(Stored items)
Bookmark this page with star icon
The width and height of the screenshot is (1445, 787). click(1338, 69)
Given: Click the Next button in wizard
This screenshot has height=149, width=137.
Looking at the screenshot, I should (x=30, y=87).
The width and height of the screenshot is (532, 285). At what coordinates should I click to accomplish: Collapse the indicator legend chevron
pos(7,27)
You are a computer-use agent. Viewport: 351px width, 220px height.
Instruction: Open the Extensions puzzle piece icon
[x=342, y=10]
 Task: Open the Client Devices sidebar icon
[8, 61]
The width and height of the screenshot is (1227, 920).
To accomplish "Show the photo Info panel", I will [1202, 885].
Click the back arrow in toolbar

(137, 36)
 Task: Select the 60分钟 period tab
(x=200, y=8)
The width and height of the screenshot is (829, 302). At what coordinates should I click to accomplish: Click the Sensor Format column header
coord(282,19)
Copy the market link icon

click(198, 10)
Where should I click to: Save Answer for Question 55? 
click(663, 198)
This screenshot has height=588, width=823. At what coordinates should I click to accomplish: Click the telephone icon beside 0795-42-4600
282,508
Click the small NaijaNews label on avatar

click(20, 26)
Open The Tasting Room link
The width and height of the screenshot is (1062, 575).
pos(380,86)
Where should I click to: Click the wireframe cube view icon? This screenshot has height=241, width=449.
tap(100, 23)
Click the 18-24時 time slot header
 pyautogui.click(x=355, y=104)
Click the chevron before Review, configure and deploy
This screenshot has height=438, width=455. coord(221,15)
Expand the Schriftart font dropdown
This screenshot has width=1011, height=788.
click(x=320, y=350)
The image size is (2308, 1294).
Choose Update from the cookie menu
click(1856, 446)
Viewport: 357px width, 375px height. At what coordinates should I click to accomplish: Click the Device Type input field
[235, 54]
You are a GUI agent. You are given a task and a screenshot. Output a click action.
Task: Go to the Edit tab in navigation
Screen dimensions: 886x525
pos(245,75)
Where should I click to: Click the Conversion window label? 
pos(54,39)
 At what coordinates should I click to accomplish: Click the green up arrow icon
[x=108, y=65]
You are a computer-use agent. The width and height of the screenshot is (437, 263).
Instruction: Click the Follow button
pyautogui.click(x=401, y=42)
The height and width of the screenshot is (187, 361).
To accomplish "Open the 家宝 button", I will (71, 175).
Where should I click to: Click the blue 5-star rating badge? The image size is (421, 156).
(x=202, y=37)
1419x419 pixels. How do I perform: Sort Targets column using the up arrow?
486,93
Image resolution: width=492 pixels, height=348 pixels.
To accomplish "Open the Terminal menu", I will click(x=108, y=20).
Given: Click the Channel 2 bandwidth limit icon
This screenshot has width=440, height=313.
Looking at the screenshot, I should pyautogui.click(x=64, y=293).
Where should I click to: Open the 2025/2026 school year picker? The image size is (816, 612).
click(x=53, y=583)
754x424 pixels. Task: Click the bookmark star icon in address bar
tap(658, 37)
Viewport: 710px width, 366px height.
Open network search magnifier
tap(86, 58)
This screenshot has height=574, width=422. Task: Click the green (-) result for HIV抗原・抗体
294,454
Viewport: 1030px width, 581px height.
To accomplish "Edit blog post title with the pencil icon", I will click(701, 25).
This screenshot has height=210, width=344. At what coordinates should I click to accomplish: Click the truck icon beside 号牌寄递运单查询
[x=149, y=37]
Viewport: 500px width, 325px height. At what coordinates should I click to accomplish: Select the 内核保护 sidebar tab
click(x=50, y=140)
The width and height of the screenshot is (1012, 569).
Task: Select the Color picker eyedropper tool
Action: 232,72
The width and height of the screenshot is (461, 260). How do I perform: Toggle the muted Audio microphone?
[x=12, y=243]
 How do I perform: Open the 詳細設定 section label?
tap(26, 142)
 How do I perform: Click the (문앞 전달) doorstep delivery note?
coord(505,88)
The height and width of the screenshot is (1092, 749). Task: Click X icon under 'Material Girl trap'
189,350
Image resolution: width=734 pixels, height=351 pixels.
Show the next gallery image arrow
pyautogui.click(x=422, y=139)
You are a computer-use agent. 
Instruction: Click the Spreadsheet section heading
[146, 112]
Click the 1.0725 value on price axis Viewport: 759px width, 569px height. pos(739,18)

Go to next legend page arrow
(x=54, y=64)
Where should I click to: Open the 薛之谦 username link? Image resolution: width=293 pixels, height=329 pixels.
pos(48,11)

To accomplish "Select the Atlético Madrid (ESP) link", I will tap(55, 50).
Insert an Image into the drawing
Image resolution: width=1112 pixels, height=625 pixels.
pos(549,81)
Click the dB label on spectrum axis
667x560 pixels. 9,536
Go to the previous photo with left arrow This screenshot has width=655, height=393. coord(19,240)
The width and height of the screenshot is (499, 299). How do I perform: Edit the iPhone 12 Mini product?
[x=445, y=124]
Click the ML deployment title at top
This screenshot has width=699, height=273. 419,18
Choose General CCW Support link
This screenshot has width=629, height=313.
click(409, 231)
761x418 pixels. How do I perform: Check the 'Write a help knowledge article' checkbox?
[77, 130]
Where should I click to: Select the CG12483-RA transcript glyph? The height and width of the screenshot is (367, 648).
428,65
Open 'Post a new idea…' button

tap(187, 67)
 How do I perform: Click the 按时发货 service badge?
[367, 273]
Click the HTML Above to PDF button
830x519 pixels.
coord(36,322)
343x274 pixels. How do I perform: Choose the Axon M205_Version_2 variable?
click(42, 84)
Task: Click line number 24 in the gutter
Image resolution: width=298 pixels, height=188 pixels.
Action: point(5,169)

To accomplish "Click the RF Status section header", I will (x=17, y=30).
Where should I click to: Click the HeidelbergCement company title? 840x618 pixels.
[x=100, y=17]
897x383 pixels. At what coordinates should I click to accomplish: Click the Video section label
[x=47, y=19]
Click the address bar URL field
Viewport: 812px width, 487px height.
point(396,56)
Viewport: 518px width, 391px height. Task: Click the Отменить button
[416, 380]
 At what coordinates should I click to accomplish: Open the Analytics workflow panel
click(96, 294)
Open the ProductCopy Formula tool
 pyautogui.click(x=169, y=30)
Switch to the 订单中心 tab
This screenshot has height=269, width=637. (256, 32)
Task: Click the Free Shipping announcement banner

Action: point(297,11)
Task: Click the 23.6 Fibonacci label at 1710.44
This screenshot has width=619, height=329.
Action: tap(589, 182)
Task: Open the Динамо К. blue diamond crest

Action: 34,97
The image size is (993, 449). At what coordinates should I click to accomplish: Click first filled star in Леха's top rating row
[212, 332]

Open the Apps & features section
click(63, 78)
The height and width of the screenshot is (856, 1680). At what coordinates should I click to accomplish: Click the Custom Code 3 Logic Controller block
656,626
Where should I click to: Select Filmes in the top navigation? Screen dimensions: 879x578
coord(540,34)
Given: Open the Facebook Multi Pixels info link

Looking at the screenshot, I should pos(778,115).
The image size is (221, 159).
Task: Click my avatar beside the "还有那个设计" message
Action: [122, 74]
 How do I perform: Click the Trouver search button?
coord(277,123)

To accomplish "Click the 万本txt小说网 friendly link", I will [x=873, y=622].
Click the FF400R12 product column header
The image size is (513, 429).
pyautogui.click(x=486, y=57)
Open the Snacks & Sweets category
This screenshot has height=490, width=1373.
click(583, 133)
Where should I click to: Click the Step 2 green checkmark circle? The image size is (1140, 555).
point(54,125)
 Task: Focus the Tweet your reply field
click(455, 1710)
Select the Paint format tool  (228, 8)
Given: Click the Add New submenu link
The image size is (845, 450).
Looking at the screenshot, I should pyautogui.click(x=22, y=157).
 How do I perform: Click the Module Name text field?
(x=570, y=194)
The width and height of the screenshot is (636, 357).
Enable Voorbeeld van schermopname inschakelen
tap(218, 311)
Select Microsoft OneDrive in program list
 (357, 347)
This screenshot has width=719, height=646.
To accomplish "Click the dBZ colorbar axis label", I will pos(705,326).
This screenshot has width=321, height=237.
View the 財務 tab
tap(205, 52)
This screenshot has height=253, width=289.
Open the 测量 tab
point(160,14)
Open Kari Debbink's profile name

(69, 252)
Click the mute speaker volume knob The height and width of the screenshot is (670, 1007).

[Your task] Gather all lines of the records that include the word "agent".

[Response area]
You are a computer-use agent. Viewport: 351px width, 220px height.
You are a GUI agent. You are given a task and a screenshot. Output a click action.
You are a computer-use agent. The width and height of the screenshot is (437, 263).
You are a computer-use agent. 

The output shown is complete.